In the spring budget of 2016 the government confirmed the details previously outlined for a 3% higher rate of Stamp Duty Land Tax (SDLT) that will apply to anyone buying a property if they already own another property. The main exception to the new rules will be where someone is replacing their main residence. Therefore, if you already own a buy to let property as well as your main home, if you sell your home and buy a new property to use as your main residence then you will not have to pay the higher rate of SDLT. Buyers need to be aware that if they buy the replacement main home before selling their existing property (whether or not they own another property) they will have to pay the additional duty. They will then have three years to sell the existing property and reclaim the extra duty. This applies even if they buy a new house on one day and sell their existing property the following day, potentially causing significant cashflow issues.
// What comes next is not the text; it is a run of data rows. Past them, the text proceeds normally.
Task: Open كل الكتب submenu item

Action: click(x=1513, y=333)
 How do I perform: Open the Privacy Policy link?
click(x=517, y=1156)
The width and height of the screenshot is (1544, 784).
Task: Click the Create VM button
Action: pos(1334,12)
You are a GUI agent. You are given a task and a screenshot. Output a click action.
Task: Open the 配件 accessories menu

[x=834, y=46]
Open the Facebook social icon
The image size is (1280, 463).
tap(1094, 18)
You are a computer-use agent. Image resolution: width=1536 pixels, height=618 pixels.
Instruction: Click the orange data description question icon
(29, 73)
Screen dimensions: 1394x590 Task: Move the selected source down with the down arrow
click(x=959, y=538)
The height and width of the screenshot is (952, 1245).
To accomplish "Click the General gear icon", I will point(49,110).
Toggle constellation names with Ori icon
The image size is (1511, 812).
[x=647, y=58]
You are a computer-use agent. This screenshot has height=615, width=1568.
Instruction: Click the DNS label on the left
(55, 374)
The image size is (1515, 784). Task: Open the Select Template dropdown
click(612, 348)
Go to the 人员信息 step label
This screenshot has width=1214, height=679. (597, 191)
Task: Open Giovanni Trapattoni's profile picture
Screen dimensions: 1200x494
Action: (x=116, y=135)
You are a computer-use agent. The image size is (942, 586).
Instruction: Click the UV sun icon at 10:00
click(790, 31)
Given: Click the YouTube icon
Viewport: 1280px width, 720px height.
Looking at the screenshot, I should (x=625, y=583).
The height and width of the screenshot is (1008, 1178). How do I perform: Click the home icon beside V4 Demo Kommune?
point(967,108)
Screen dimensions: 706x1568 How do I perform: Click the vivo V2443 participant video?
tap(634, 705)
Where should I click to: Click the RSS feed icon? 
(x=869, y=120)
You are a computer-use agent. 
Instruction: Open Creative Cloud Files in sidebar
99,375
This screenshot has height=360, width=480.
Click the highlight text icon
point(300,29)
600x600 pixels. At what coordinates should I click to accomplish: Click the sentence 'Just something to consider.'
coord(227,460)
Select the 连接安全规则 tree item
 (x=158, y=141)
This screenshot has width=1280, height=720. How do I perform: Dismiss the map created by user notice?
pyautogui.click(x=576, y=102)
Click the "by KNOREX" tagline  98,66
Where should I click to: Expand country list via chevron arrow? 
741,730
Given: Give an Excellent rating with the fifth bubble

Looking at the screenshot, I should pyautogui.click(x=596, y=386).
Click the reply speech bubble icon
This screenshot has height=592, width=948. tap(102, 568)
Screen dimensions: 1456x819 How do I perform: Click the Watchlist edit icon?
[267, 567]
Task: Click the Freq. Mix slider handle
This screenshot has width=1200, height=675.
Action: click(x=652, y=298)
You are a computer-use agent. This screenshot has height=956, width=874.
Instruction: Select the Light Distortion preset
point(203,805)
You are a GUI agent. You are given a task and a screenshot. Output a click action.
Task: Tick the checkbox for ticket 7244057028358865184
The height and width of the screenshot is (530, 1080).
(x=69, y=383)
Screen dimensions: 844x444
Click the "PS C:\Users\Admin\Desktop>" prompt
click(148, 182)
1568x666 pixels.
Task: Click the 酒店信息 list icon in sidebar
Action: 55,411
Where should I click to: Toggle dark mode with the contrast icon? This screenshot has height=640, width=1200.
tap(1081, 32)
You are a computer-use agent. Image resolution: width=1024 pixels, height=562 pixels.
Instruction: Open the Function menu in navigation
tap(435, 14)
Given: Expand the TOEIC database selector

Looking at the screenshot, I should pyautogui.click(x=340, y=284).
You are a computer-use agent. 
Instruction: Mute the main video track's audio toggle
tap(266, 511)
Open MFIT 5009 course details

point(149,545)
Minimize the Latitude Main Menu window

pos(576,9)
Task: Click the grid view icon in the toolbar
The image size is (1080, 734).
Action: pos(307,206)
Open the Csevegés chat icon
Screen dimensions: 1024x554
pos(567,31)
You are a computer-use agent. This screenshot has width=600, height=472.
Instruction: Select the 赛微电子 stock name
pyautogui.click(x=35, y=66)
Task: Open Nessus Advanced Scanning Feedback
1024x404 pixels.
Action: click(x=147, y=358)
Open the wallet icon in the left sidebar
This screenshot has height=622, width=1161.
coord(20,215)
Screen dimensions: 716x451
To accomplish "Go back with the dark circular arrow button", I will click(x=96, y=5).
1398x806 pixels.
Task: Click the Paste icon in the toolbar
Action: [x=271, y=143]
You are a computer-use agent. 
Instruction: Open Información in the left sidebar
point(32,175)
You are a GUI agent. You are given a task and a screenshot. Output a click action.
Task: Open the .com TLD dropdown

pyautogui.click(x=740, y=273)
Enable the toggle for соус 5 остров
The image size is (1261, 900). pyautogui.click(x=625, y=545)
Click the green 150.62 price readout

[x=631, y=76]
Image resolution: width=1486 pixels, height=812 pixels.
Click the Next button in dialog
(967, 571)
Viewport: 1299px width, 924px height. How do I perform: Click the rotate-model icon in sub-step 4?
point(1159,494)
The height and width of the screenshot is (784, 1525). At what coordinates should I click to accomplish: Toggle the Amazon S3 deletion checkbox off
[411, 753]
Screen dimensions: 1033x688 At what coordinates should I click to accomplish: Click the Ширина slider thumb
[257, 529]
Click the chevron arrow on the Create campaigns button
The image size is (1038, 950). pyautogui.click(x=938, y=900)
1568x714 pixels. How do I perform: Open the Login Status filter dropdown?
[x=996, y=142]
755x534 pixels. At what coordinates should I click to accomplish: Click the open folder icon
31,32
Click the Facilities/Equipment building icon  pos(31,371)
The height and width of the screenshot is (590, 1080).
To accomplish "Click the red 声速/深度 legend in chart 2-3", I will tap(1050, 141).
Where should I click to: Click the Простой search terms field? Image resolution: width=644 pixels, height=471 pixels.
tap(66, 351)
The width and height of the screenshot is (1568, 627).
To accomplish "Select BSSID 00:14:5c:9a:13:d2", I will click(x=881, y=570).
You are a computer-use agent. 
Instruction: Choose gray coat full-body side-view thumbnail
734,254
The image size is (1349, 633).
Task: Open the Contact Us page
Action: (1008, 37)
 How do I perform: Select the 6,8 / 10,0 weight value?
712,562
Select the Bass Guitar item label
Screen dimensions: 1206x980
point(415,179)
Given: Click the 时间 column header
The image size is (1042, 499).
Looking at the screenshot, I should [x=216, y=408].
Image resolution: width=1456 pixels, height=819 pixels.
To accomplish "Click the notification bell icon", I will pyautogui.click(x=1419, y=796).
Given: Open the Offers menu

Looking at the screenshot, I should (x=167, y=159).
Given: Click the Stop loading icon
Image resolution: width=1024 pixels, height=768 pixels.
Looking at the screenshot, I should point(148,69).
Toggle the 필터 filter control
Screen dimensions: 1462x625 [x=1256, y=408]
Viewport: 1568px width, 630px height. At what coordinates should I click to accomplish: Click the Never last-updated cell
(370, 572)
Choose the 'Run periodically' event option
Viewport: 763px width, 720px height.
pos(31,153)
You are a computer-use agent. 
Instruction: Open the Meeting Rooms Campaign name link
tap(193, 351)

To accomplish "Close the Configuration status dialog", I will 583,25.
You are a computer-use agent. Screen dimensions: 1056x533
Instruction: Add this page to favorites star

The higher rates will also generally apply to purchases (including a first purchase) of residential property by companies. The vast majority of transactions, such as first-time buyers purchasing their first property or home owners moving from one main residence to another will be unaffected.
Property owned globally will be relevant in determining whether a property purchased in England, Wales or Northern Ireland is an additional property. This means that if someone is purchasing their first or only property in England, Wales or Northern Ireland, they may pay the higher rates if they own property outside these areas.
The Government will treat married couples and civil partners living together as one unit. This means that property owned by either partner will be relevant when determining if an additional property is being purchased or not. Therefore, an individual buying a property may be liable for the higher rates if his or her spouse or civil partner has an existing residential property. The government have however confirmed that they will not treat married couples as one unit if they are separated in circumstances that are likely to be permanent.
When buying a property it is important to take advice as to the SDLT implications and if you own, or will own, more than one property you may need to seek the advice of an accountant to ensure that you end up paying the correct amount of SDLT.